Despite the fact that grandma portrays her southern bell image to society; in actuality she is really a liar. While grandma and the rest of the family are on the road, they see a little African American boy. As soon as they family sees it, they are sad because the boy has no clothes on, but grandma remarks, "look at the cute little pickaninny!"(2) which is an extremely racist remark. Then if looking at the boy and calling him a "...pickaninny!"(2)is not enough she then adds insult to injury by later asking, "Wouldn't that make a picture, now?"(2) Grandma must want a picture on her wall at home just to be racist. Then it gets dreadfully worse because grandma begins to use her racist views as an explanation; "Little niggers in the country don't have things like we do" (2). Later on in the trip, grandma lies to the children claiming, "There was a secret panel," (5) in an old plantation house she visited as a kid. She wanted to go there again so, she picks up her metaphoric daggers, which were the children's complains, to persuade Bailey to turn around. This shows how warped her morels are; someone definitely needs sit her down and explain what she is doing wrong, like the child she is. Her real values are the opposite of a real southern bell's values.

Finally grandma's awful image is put to the test by the Misfit. The Misfit is a good man. He "was a gospel singer for a while," (10). Which shows he believed in God and had loving faith once before. He talks politely by saying, "Yes'm" (11). For someone who is sent to jail and as an escaped convict he is pretty polite, like a true gentleman. He has even served our great country's military, "both land and sea" (10) and plus he has been "twice married" (10). The only reason why the Misfit broke out of jail because he claims he was falsely imprisoned and he said, "Turn...right, it was wall." (10) and "Turn...left, it was a wall. Look up it was a ceiling." (10) While in jail, the Misfit lost his faith in God. He claims that God messed up the world by bring people back to life, invert-inly throwing everything off balance. Due to the fact that grandma recognized he was the Misfit, his friends where taking the family out back and killing them. The grandma was the last one to go which created a redemption moment for the grandma to repent all of her racist remarks and lies she loved to say.

Ultimately grandma begins to pray for her life. For a mere instant grandma sees the light. She sees her wrong doings and "pray[s]," (10) grandma has hope. She has an epiphany "If you pray Jesus would help you"(10). She begins to become pure at her heart and soul. For the first time in her life, most likely , she begins to feel expressions of love, such as sympathy and empathy. The Misfit's gun creates a dominate image over her which allows her to save herself. After the grandma prays for a short while, she achieves the ultimate purity by saying, "Why you're one of my babies. You're one of my own children" (12) which is also the cause of her impending death to occur. This and her previous recent actions allow her to become pure and a true southern bell, too bad it took death to do it.

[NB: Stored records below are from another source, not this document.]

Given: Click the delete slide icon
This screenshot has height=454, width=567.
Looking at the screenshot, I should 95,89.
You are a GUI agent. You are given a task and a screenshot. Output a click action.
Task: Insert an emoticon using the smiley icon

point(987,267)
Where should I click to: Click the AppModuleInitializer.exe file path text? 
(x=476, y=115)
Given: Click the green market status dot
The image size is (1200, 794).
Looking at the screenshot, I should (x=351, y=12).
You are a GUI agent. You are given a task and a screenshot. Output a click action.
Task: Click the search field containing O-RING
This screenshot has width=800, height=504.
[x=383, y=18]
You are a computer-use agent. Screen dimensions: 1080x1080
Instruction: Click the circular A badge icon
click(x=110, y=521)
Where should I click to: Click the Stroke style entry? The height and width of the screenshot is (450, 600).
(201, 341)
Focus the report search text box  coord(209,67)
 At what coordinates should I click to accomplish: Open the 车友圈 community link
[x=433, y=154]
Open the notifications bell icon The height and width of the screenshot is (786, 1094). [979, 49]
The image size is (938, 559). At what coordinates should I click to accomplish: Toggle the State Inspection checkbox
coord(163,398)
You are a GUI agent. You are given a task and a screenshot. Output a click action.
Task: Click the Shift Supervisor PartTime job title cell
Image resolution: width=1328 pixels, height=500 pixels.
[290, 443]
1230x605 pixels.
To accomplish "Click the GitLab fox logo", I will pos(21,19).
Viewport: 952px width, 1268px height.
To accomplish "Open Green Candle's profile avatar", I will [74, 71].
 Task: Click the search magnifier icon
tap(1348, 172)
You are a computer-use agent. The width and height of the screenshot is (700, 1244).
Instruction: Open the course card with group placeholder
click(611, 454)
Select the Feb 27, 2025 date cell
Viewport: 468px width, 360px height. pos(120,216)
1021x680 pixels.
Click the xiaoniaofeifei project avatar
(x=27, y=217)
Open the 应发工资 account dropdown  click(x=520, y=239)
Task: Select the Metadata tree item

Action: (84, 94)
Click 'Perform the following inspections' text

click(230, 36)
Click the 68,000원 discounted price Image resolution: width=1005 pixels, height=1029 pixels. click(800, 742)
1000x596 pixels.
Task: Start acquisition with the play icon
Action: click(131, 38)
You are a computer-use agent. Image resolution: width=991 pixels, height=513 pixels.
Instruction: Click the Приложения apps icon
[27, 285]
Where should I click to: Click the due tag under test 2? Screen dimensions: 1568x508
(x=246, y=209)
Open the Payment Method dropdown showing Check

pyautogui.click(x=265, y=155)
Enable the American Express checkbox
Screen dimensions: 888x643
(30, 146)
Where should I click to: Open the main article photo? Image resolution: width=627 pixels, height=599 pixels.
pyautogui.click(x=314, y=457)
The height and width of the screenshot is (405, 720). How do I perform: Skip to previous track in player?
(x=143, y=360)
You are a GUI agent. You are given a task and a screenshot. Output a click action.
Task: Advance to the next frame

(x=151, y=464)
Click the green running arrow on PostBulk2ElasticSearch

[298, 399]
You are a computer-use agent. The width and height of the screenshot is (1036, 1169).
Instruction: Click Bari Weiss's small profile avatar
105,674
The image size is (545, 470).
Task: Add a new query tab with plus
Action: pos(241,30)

In Flannery O'Connor's story "A Good Man is hard to Find," grandma is the most pathetic lying racist. Grandma felt the need to do this because no one ever forced her to reexamine her life. Through dramatic interfere by the Misfit on grandma's life, it allowed her to do some soul searching and become a true southern bell. Although she suffered dramatic emotional stress through this process, the grandma eventually discoverers God through an epiphany the Misfit helped her realize.

Work Cited Note:

The page numbers next to the sentence represent page numbers from the original story.